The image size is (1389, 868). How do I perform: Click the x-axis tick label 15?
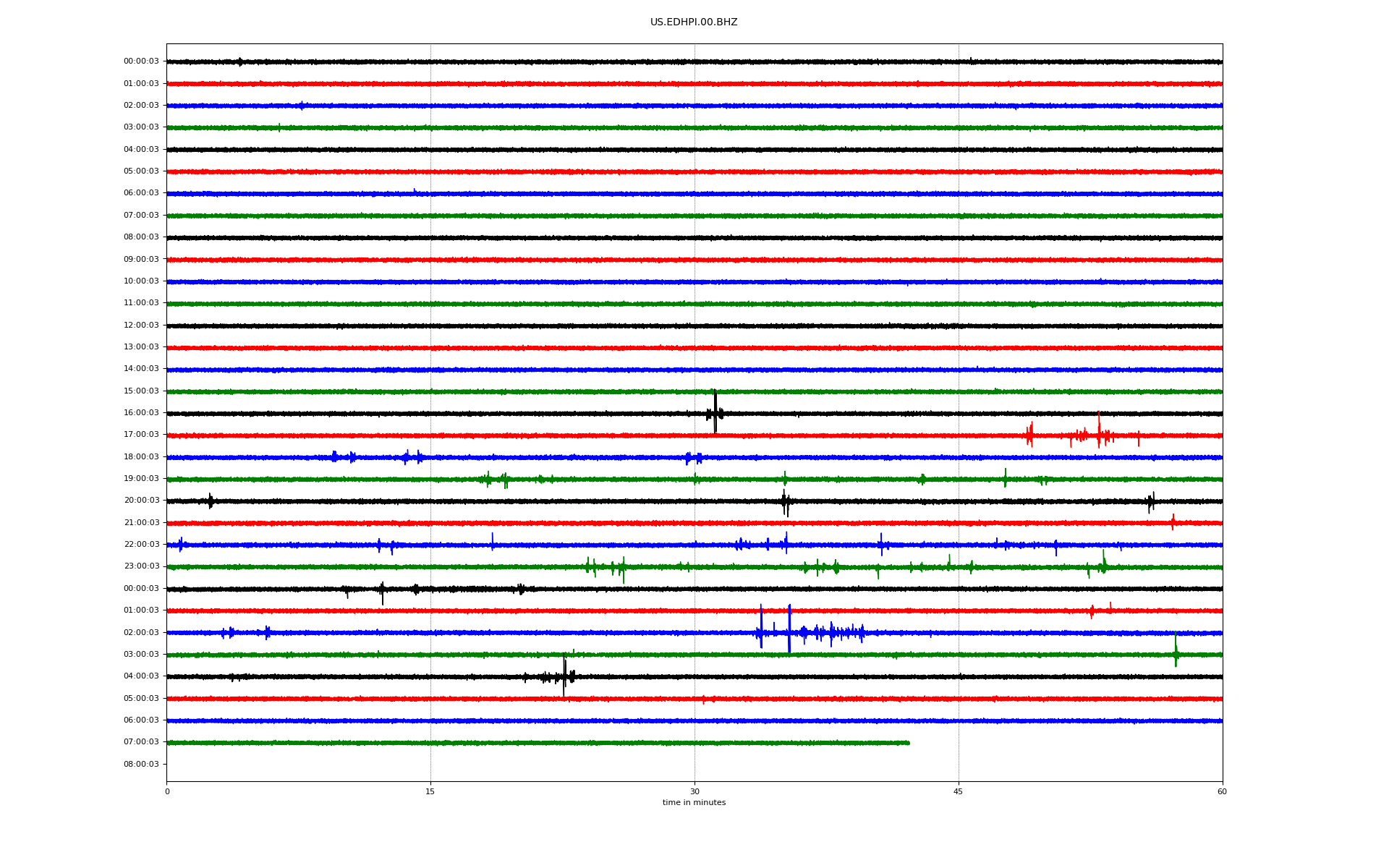tap(430, 791)
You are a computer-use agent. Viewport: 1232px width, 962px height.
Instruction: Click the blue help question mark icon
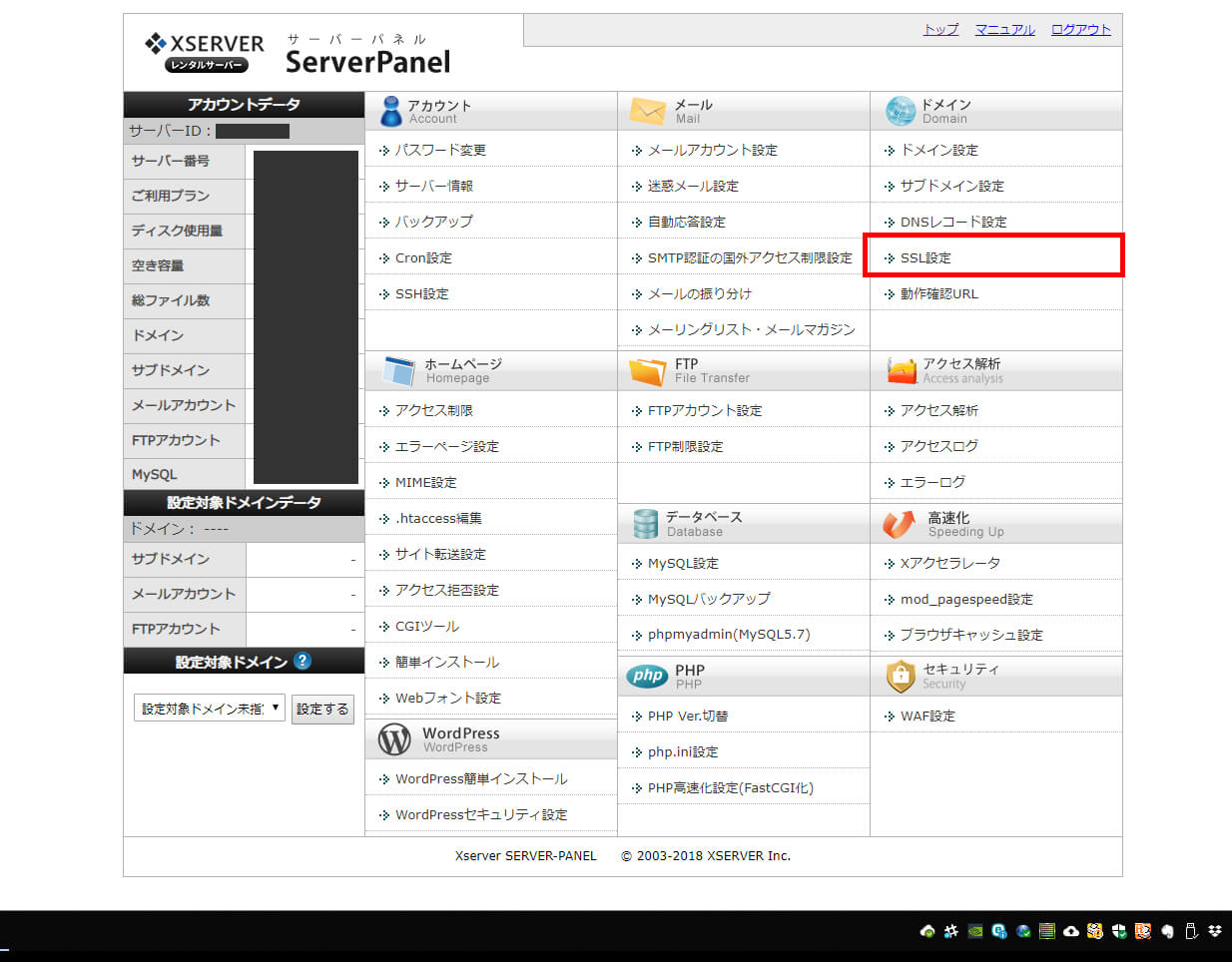tap(303, 661)
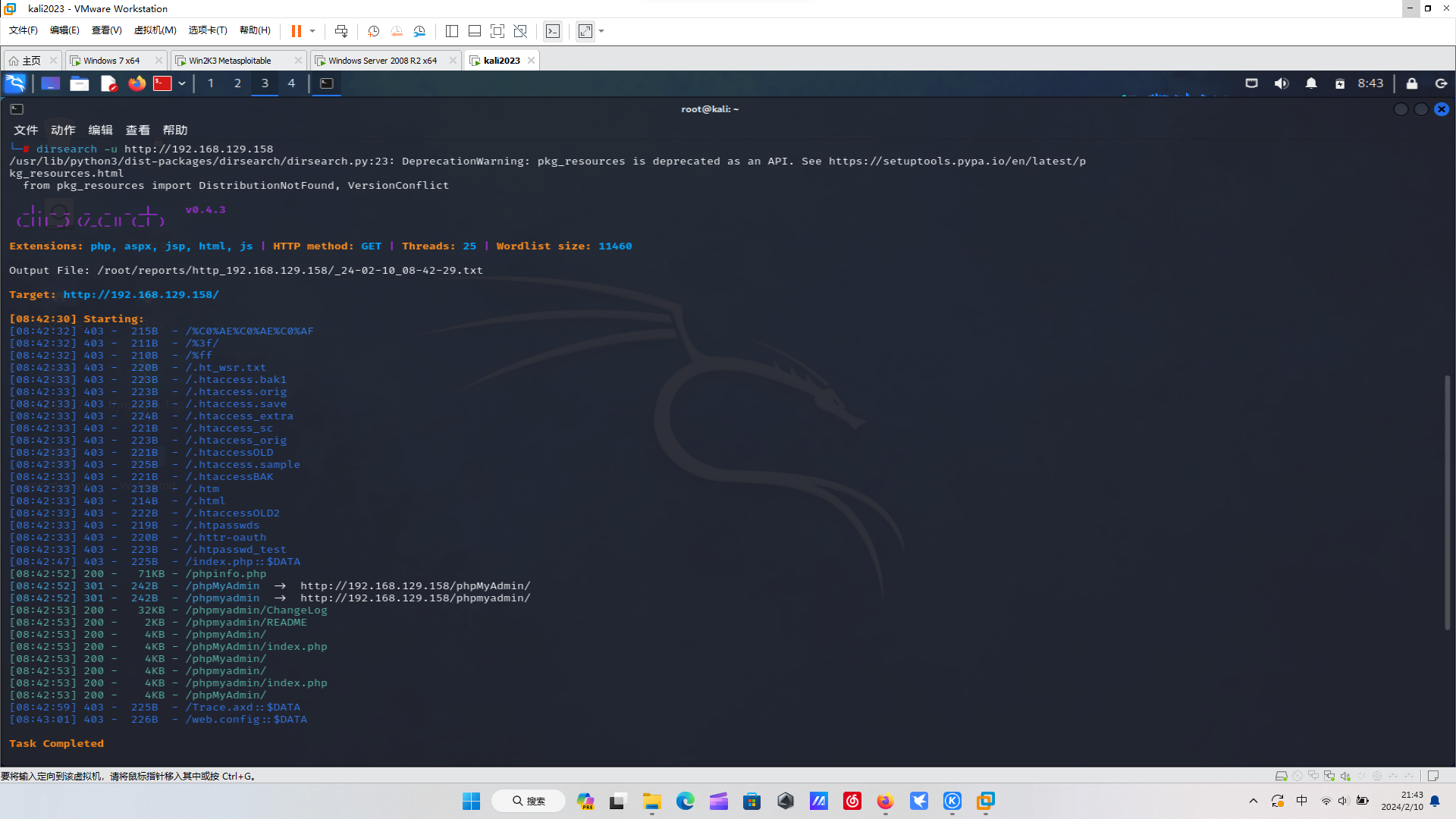Image resolution: width=1456 pixels, height=819 pixels.
Task: Click terminal vertical scrollbar
Action: point(1447,500)
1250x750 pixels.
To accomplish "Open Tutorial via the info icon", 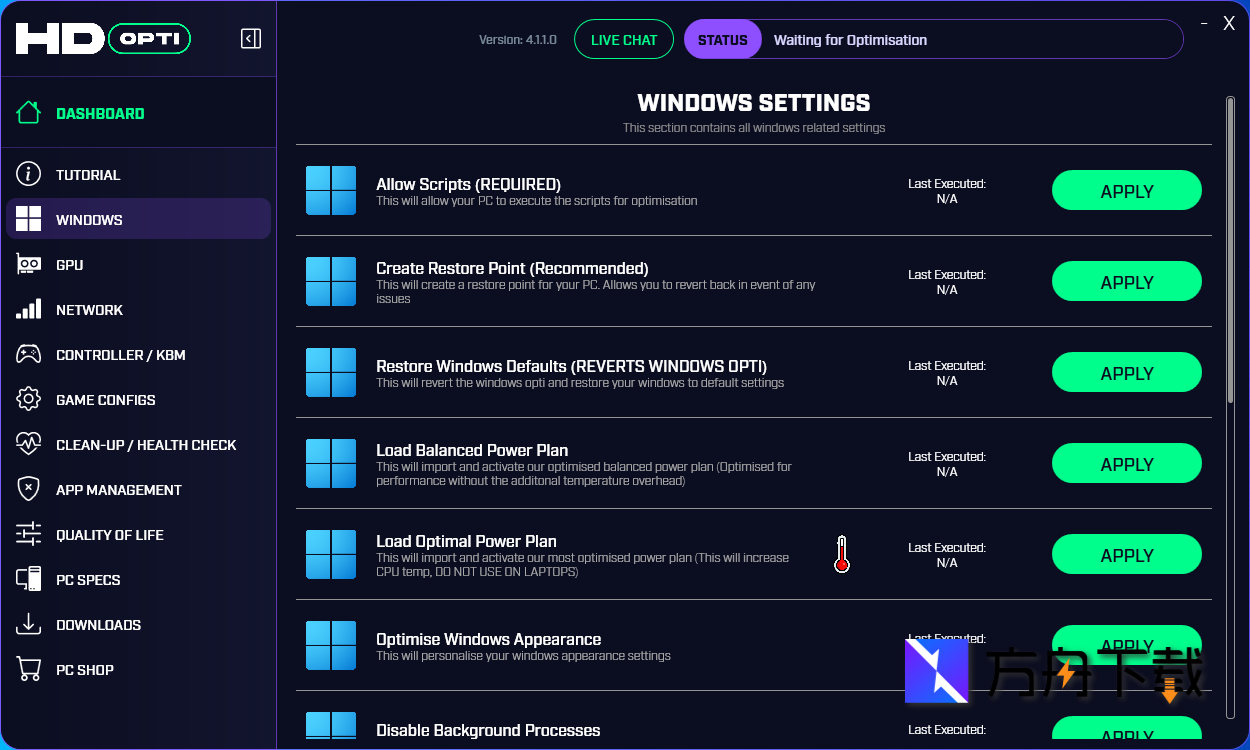I will [x=29, y=174].
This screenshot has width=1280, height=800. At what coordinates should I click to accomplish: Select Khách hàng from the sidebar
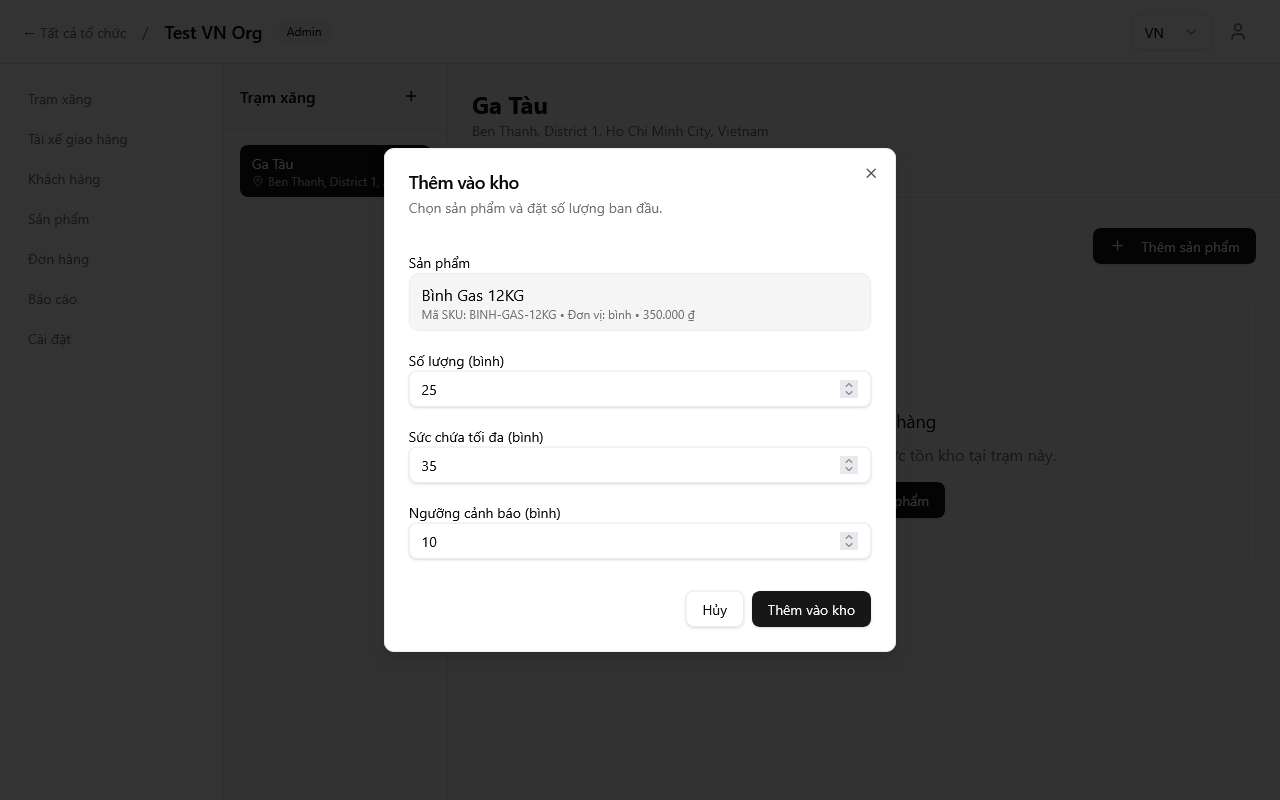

--*--

### EXERCISE DESCRIPTION
Copy the records from their first line through the line containing "Action: point(1447,500)", including both of those lines, and leave out the pictures.

### FINAL RESULT
The image size is (1389, 868). How do I perform: Click the x-axis tick label 15?
tap(430, 791)
You are a computer-use agent. Viewport: 1232px width, 962px height.
Instruction: Click the blue help question mark icon
tap(303, 661)
Image resolution: width=1456 pixels, height=819 pixels.
Task: Click terminal vertical scrollbar
Action: point(1447,500)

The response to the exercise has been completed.